-- start of Data supplied --
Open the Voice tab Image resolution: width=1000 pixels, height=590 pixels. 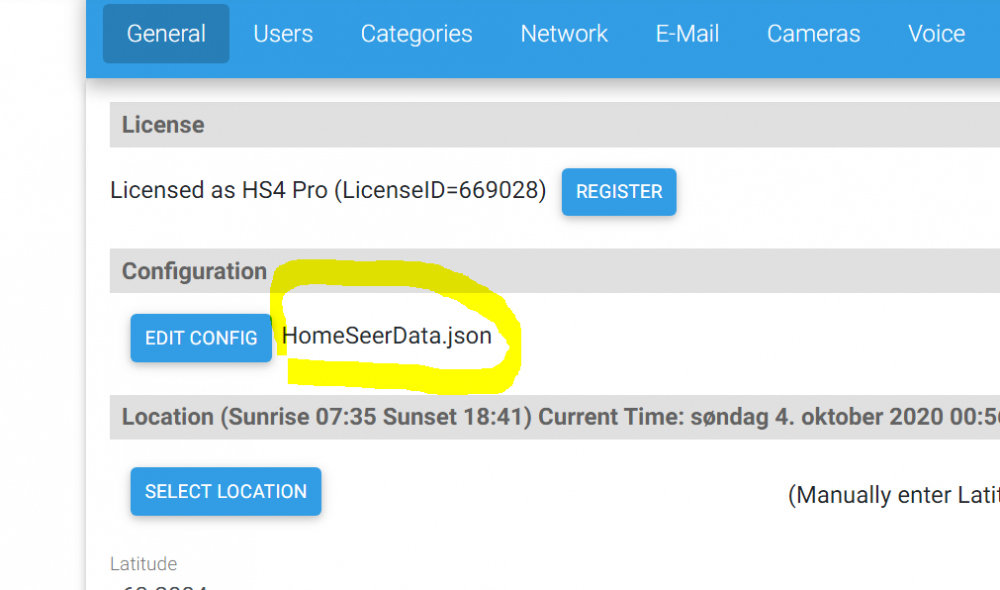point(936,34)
-- end of Data supplied --
-- start of Data supplied --
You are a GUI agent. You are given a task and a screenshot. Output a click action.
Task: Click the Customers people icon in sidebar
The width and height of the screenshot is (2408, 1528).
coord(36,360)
-- end of Data supplied --
Your objective >> Format the lines from the one containing "You are a GUI" through the one containing "coord(36,360)", inclusive, as a JSON list of strings with one string per line and any blank lines omitted.

Reply to the exercise >>
[
  "You are a GUI agent. You are given a task and a screenshot. Output a click action.",
  "Task: Click the Customers people icon in sidebar",
  "The width and height of the screenshot is (2408, 1528).",
  "coord(36,360)"
]